Bloody Sunday memorial March 7 to honor late civil rights giants
Free Press wire reports | 3/4/2021, 6 p.m.
SELMA, Ala. - This year’s commemoration of a pivotal moment in the fight for voting rights for African-Americans will honor four giants of the Civil Rights Movement who died in 2020, including the late Congressman John Lewis of Georgia.
Organizers have announced plans for the Sunday, March 7, celebration that is being conducted differently this year because of the COVID-19 pandemic.
The Rev. Joseph Lowery, the Rev. C.T. Vivian, attorney Bruce Boynton and Rep. Lewis will be honored posthumously during the 56th annual commemoration of Bloody Sunday, the day in 1965 that civil rights marchers were brutally beaten on the Edmund Pettus Bridge in Selma, Ala.
The four will be honored during the Martin & Coretta King Unity Breakfast on Sunday in Selma. The breakfast will be held as a drive-in, and people will remain in their cars during the breakfast while speakers will address the crowd from a stage.
There will then be a “slow drive” across the Edmund Pet- tus Bridge and wreaths will be placed honoring the four, former state Sen. Hank Sanders said.
Mr. Sanders said the COVID-19 pandemic did not allow the four to have large funerals with the exception of Rep. Lewis, who was hon- ored with events in Georgia, Alabama and Washington, D.C. The former Georgia congressman was beaten during Bloody Sunday.
“This is lifting the people who were on the battlefield for a long time, starting in the 1950s and continuing all of their lives. ... Those of us who are still living, particularly the young, need to take up the challenge and go forward because there is still so much to be done,” Mr. Sanders said.
Footage of the Bloody Sunday beatings helped galvanize support for passage of the Voting Rights Act of 1965. This year’s commemoration comes as some states seek to roll back expanded early and mail-in voting access and efforts have been unsuccessful to restore a key section of the Voting Rights Act that required states with a history of discrimination to get federal approval for any changes to voting procedures.
Bernard LaFayette, who worked with all four men, will speak at the breakfast, Mr. Sanders said.
While much of the annual Bridge Crossing celebration will be virtual this year, Mr. Sanders said they wanted to have events that people could safely attend.
Rev. Lowery, a charismatic and fiery preacher, is often considered the dean of the civil rights veterans and led the Southern Christian Leadership Conference.
Rev.

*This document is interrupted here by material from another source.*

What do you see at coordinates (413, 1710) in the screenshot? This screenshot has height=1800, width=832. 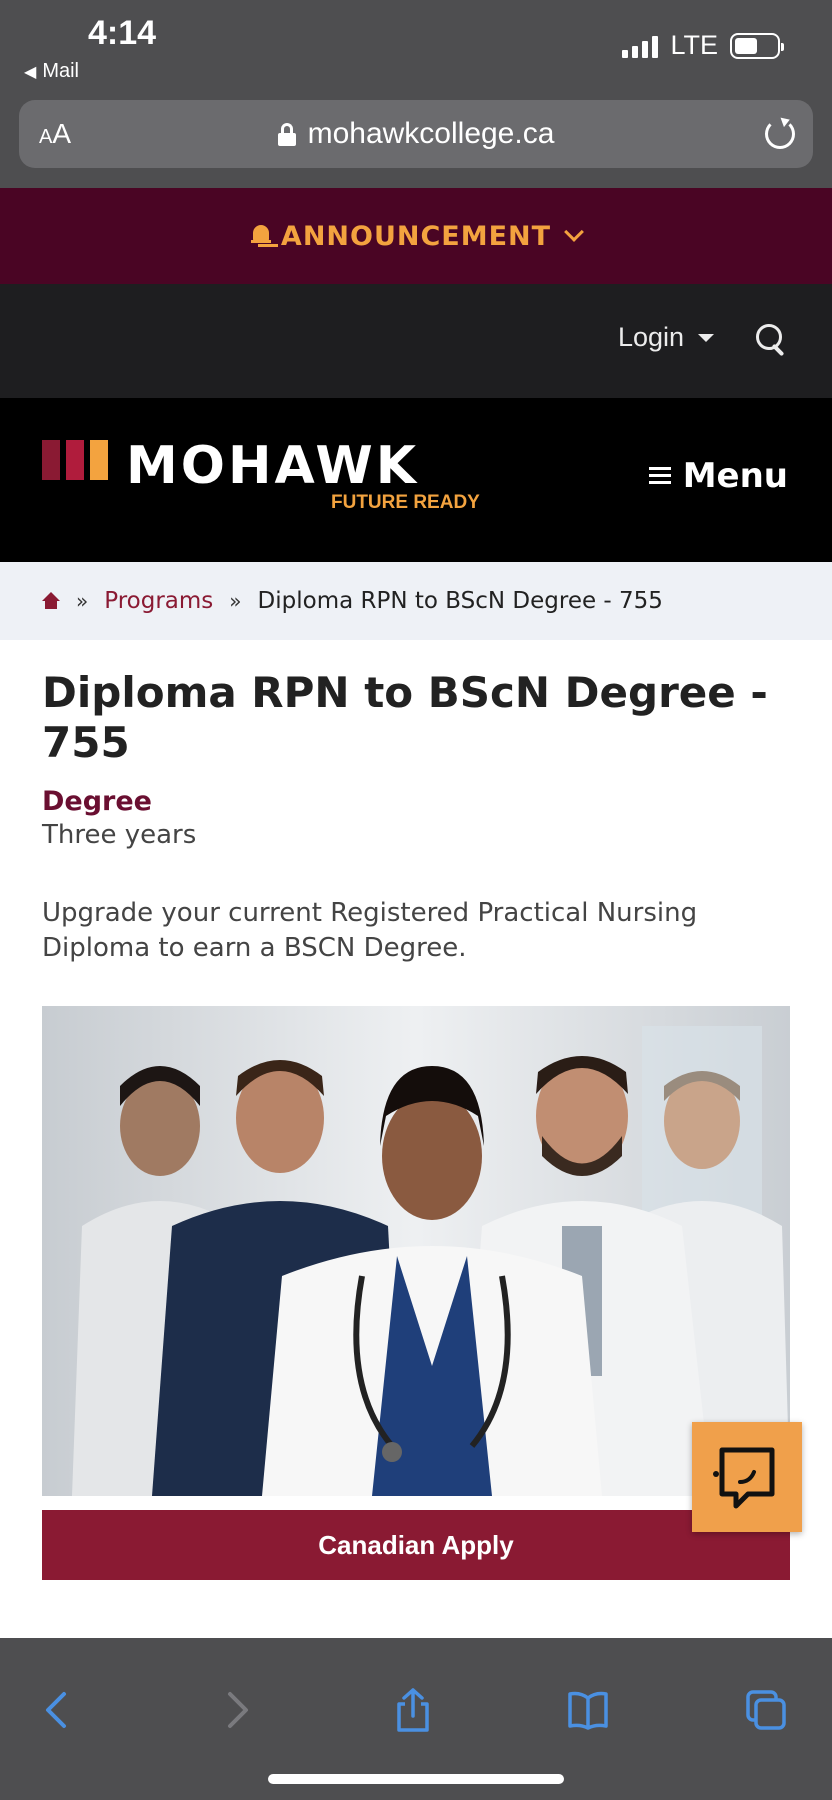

Vivian began organizing sit-ins against segregation in the 1940s and later joined forces with the Rev. Martin Luther King Jr. In 1965, Rev. Vivian led dozens of marchers to a courthouse in Selma, confronting the local sheriff on the courthouse steps and telling him the marchers should be allowed to register to vote. The sheriff responded by punching Rev. Vivian in the head.
Mr. Boynton was arrested for entering the whites-only section part of a racially segregated bus station in Richmond, Va., in 1958, launching a chain reaction that ultimately brought about the abolition of Jim Crow laws in the South. Mr. Boynton contested his conviction, and his appeal resulted in a U.S. Supreme Court decision in 1960 that prohibited segregation on interstate buses and in bus stations and other facilities linked to interstate travel. The next year, dozens of Black and white students, known as Freedom Riders, set out on buses to travel the South and test whether the high court’s ruling was being followed.